Die Wahrnehmung von Ereignissen und Objekten ist derart gestört, dass Betroffene sich in einer Art individueller Parallelwelt wiederfinden. Dabei kann es zu Wahnvorstellungen, Stimmen hören, maßloser Selbstüberschätzung oder zur Unterschätzung der eigenen Fähigkeiten kommen. Im Extremfall kann ein Realitätsverlust dazu führen, dass Betroffene sich selbst oder andere gefährden.

Der Verlust der adäquaten Wirklichkeitswahrnehmung kann auf einzelne Dimensionen beschränkt bleiben, so zum Beispiel als zeitlicher Realitätsverlust.

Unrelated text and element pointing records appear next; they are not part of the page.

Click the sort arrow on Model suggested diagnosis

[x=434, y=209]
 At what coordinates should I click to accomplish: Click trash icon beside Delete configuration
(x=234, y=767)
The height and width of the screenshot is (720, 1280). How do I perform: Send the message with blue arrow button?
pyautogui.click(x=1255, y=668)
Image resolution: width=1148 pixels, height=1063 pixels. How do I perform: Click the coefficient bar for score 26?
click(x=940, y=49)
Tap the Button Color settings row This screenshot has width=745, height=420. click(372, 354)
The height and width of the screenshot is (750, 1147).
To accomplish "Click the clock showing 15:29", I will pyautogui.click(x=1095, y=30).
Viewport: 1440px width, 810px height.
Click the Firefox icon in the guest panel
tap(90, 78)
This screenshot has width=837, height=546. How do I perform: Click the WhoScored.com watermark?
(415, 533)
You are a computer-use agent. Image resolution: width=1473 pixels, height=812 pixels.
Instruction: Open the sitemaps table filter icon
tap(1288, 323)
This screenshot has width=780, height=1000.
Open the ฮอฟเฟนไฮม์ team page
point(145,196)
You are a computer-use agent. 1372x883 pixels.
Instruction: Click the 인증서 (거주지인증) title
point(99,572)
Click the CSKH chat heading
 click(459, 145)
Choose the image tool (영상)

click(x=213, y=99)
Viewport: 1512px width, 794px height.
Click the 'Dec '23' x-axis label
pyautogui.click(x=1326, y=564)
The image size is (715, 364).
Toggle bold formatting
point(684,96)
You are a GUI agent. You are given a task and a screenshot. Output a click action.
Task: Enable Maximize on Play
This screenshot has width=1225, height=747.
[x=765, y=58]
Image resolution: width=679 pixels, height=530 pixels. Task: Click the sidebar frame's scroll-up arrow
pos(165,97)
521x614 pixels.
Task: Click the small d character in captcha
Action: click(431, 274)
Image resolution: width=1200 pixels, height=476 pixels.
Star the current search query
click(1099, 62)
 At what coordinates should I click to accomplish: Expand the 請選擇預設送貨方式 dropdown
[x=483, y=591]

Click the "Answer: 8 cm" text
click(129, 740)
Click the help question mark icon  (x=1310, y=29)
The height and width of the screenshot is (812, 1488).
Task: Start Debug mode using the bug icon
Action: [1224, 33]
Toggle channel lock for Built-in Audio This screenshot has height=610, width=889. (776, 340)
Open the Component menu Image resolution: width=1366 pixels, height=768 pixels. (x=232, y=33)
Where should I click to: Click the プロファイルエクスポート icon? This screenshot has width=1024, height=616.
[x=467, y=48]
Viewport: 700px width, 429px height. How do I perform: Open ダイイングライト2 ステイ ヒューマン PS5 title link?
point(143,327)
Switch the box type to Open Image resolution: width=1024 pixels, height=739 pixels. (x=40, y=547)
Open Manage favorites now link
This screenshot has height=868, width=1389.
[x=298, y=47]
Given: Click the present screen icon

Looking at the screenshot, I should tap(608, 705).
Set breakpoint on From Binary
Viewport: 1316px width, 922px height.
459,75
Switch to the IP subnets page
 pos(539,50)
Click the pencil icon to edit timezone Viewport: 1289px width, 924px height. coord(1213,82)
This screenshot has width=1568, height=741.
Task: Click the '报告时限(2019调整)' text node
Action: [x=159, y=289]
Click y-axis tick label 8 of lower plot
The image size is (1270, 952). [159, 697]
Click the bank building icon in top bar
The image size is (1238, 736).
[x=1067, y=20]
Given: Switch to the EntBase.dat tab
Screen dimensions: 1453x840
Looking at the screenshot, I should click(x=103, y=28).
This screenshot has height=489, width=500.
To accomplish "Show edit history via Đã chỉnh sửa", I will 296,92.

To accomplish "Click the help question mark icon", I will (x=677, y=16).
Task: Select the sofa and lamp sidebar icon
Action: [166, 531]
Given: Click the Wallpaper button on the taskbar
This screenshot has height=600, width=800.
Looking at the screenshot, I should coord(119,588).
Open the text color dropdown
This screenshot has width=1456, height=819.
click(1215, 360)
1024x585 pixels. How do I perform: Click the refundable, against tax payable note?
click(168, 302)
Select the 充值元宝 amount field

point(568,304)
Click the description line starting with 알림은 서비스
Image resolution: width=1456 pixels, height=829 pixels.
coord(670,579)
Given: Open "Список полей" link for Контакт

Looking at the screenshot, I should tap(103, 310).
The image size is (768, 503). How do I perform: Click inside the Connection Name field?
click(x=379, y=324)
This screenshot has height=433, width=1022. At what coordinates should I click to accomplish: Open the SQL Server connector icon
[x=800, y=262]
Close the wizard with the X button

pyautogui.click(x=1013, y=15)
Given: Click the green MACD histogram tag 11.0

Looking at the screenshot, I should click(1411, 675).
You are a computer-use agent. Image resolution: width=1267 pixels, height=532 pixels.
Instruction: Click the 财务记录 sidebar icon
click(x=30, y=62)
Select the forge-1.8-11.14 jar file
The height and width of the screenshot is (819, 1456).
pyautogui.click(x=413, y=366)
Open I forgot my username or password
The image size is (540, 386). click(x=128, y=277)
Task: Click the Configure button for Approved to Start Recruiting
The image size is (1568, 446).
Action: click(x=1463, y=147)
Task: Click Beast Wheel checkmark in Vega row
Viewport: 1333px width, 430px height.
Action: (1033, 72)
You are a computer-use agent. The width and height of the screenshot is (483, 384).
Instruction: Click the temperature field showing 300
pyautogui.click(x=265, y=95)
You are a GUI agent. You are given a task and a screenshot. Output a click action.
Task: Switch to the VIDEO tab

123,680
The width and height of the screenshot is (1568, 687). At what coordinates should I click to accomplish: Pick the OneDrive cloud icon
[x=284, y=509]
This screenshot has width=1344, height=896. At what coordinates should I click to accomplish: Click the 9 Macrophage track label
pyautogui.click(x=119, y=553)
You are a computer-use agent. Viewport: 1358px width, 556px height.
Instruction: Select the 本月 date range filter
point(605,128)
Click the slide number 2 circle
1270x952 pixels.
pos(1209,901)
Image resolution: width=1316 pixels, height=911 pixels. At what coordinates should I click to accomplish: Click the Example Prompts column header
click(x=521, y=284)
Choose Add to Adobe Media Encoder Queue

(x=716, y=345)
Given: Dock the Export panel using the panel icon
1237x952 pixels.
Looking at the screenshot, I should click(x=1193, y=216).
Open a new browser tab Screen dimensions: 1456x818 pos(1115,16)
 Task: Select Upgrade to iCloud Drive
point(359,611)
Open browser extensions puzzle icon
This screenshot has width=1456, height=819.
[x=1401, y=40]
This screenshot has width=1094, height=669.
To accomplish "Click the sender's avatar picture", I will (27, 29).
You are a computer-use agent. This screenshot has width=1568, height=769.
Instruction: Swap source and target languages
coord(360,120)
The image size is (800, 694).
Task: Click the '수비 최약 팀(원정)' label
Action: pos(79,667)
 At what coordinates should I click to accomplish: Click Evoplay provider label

Bei diesem haben Betroffene kein Bewusstsein für ein zeitliches Kontinuum mehr.

Ursachen

Es gibt vielfältige mögliche Ursachen für einen Realitätsverlust, wobei diese sowohl psychischer als auch organischer Natur sein können. Sehr häufig werden Realitätsverluste mit Psychosen in Verbindung gebracht, doch es gibt noch eine Reihe weiterer möglicher Auslöser.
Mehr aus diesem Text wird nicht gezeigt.